The primary soil associations in the lower slopes are the Zamora-Pleasanton-San Ysidro loams. The soil associations in the upland-foothill areas are the Azule-Altamont-Los Gatos-Gaviota complexes. By contrast, the soil of the Santa Clara Valley, the approved viticultural area within which the San Ysidro District is located, is composed primarily of the Yolo and Zamora-Arbuckle-Pleasanton Associations.

==Viticulture Industry==
In recent years the two large vineyard holdings of the San Ysidro area have passed into new hands, but the intensity of interest in high premium varietals and that area's special viticultural qualities has not waned. This can be seen by examining the 1978 vintage at Mistral, then still under Masson control. The vines planted on the 211 acre in production still had no less than 28 acre classified as "mixed blacks" and 42.5 acre termed "mixed whites," clearly a holdover from the Cribari days. There were 20 acre of Chenin Blanc, which still stand and were planted by Masson in 1963. But there were but three acres of Chardonnay. Today there are 96 acre of Chardonnay, a large part of which goes to Livermore's Concannon Winery. In fact, only the Chenin Blanc and about 35 acres of Pinot Noir have been saved from the Masson days.
Of particular interest, so far as premium production is concerned, is the growing number of small premium operations that have been turning to the
vineyards at San Ysidro for quality grapes in recent years. Congress Springs,
one of the brightest quality stars of the Santa Cruz Mountains appellation, has been buying grapes there since 1982. They have purchased Chardonnay, Semillon, White Riesling, and Sauvignon Blanc.	Of particular importance is the Congress Springs use of the San Ysidro Chardonnay, Pinot Blanc and Pinot Noir to produce a méthode champenoise sparkling wine. Congress Springs points proudly to the many gold medals it has won with wines made from San Ysidro grapes. Concannon's Livermore neighbor, Fenestra Vineyards, has also been using San Ysidro grapes. Another quality Santa Cruz Mountains winery, Sunrise, has recently used San Ysidro Pinot Blanc, Pinot Noir and Chardonnay.
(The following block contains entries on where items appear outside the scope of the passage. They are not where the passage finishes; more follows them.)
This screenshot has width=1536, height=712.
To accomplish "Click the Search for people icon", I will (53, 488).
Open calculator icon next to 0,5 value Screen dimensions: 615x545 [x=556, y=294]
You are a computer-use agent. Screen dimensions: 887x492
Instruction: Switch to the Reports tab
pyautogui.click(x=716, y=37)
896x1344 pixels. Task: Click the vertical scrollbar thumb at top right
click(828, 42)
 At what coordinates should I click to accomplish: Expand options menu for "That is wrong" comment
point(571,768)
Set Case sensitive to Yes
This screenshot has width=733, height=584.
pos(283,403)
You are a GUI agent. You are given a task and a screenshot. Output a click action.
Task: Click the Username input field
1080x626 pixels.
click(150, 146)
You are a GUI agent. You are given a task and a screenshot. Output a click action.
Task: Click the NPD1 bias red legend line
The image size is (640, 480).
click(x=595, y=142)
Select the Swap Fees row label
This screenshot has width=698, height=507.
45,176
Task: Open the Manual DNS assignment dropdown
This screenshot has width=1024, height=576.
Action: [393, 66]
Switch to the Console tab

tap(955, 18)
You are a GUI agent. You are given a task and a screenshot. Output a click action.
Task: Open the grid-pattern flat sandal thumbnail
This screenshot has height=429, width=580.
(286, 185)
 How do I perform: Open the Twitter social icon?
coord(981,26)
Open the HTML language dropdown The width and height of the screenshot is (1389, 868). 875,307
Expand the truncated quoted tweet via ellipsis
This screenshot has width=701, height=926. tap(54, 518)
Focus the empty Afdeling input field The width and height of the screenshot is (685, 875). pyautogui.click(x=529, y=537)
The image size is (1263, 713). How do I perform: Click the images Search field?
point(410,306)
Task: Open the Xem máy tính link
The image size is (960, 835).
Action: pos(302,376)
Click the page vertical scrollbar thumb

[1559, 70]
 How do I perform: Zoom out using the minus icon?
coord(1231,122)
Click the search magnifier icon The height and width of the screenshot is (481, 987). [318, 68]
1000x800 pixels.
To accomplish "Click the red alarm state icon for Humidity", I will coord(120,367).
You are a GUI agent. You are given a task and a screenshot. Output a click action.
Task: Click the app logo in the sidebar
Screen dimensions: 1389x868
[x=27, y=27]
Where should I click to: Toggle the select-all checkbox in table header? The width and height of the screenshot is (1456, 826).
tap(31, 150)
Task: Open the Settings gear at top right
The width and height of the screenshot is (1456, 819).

It is clear that the peculiar history of the San Ysidro winegrowing area has turned in recent years on the gradual recognition that the good soil, and particularly, the cooling maritime influence are ideal for the production of premium varietals that thrive in such an environment. Fifty years ago this was not understood, when the prejudice against "cold ground" coincided with the popular viticultural view that higher sugars were the key to success. Today no such prejudice obtains and the San Ysidro area now stands out fairly obviously for its premium winegrowing record and its potential.